As I toured the Appalachian coalfields in 2012, I sensed that many Appalachians were not ready to talk about life after coal, fearing that this would deepen divisions in their communities. But I was resolved to meet people where they were, not where I wanted them to be.

Many Appalachian coalfield residents blamed the liberal government for shutting down the coal industry. In fact, they viewed the government and all of its programs as the enemy. As a result, they disengaged from the political process.

In Appalachia, the struggle was how to move past the rhetoric of pro-coal versus anti-coal toward a conversation about what is good for the community. Retired miners like Rutland Melton of Harlan County, Kentucky, felt torn by these deep divisions. He supported underground mining, but was staunchly opposed to mountaintop-removal coal mining and resented industry attempts to describe his position as anti-coal.

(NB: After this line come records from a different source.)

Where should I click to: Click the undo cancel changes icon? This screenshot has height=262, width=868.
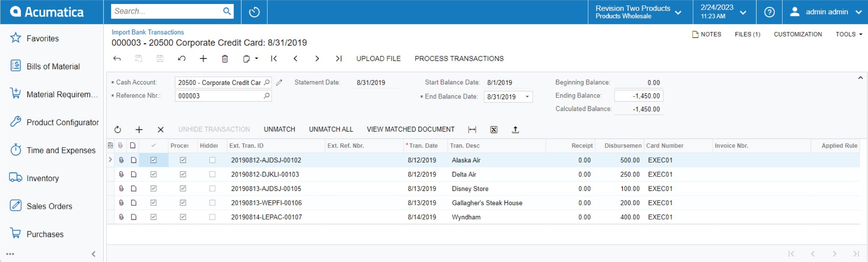(182, 59)
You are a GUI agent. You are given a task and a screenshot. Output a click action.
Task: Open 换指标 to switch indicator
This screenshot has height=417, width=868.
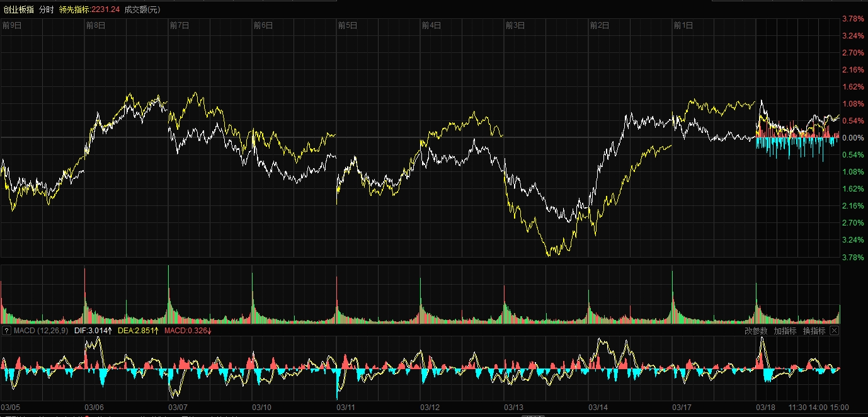pyautogui.click(x=814, y=331)
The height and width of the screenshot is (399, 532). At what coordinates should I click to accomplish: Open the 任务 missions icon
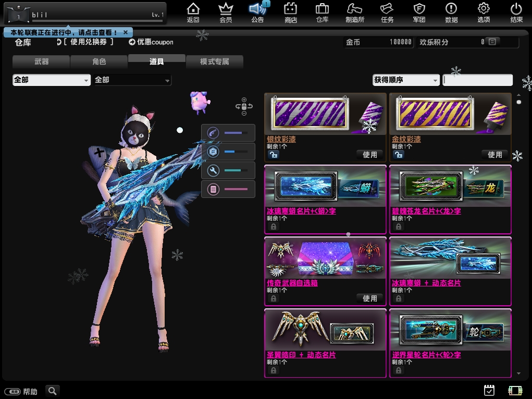point(387,13)
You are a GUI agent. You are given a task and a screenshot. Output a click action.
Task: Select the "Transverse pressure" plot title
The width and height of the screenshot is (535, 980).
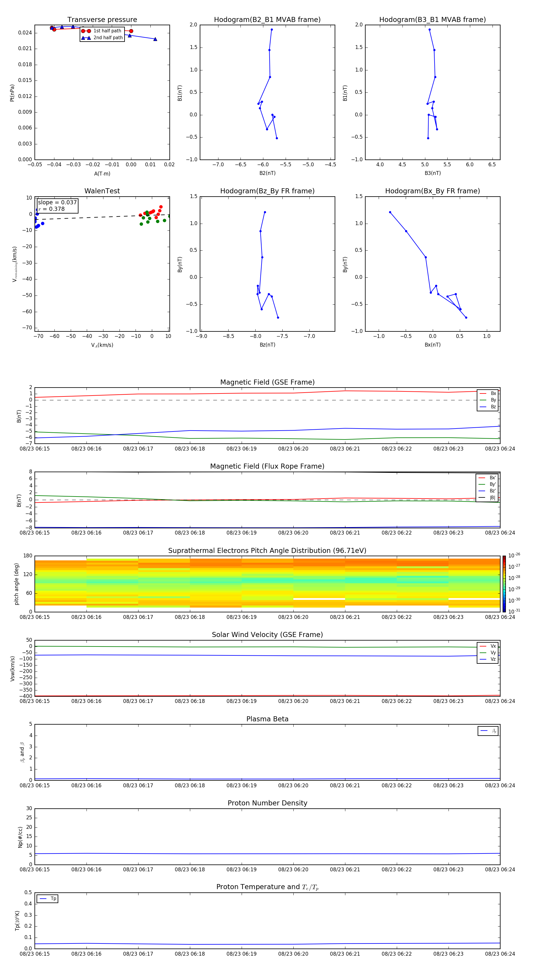pos(102,20)
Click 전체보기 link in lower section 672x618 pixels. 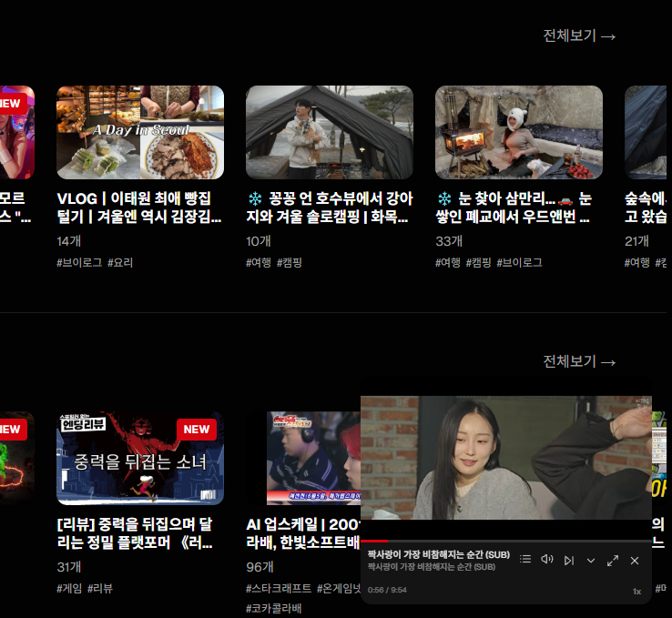(579, 361)
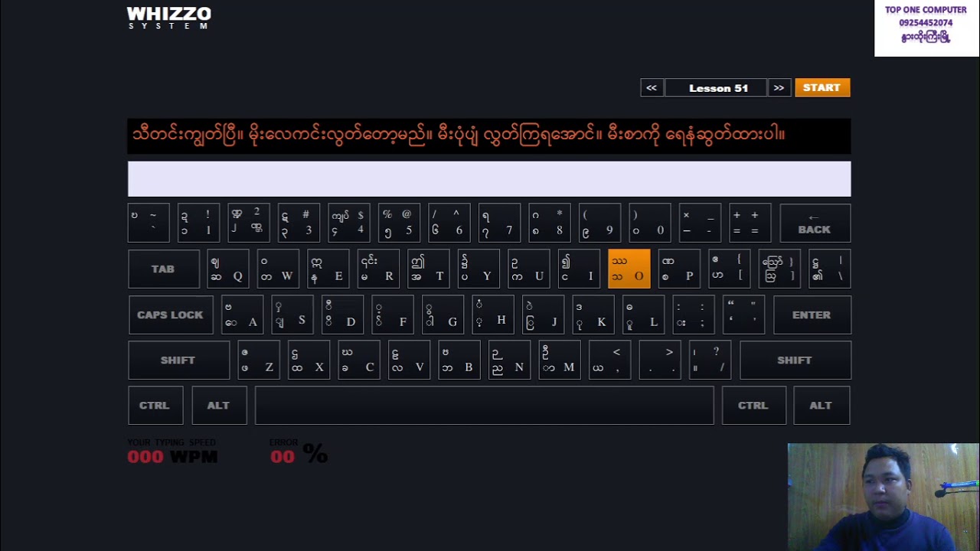Advance to next lesson with >> arrow
Screen dimensions: 980x551
click(779, 88)
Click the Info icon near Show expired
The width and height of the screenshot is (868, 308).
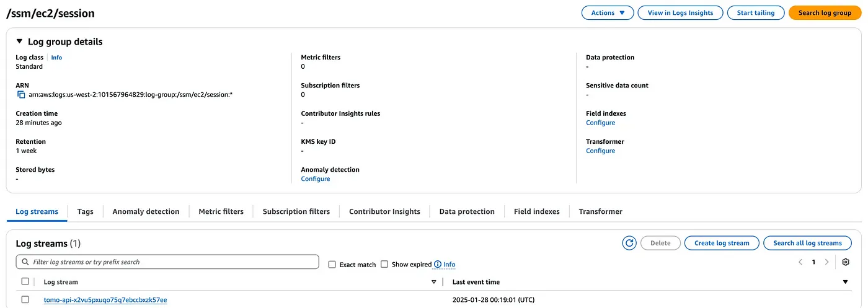[438, 265]
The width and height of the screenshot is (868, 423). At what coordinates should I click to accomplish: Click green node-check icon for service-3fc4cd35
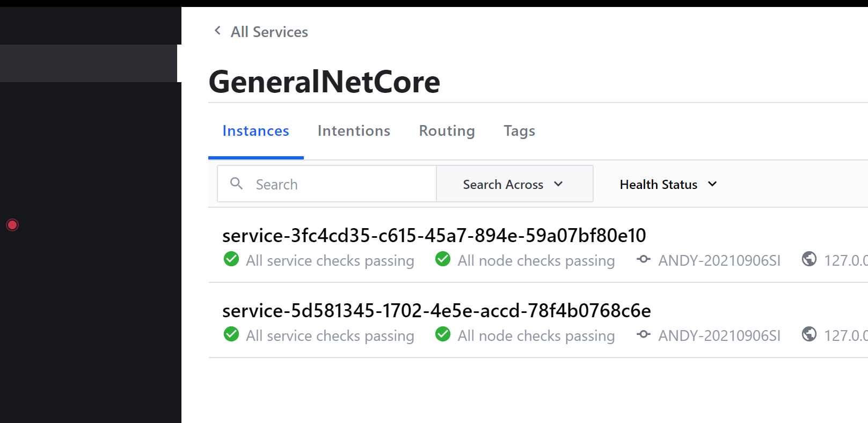(x=443, y=259)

"I don't have nothing against mining coal because I was in the mines twenty-three years, but I am against that mountaintop removal," he told me. "I look at it this way: God created the mountains to be admired, not to be destroyed. You can't make those mountains look the same as they did after you tore it up."

Lauren Adams, an eighteen-year-old with dyed blue hair, was from a mining family. She was concerned about a future without the industry that had created her hometown of Lynch, Kentucky.

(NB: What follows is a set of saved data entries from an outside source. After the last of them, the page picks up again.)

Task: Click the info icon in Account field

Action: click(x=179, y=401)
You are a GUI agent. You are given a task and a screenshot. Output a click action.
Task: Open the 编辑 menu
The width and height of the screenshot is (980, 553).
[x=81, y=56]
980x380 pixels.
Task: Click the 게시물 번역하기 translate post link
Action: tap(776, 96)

"Around here, coal mining is a big part in a lot of people's lives," she said. "It's extremely important to them because it is their job, that's how they are putting clothes on their kids and stuff. And then anti-coal people will bring up things about the environment and how it might ruin the air and water. I guess I could sympathize with both sides--I don't want to destroy the environment, but I also want to feed my kids."

I sought out the places where these discussions were already happening. My goal was to amplify local discussions in order to increase support for community-led efforts to diversify the Appalachian economy.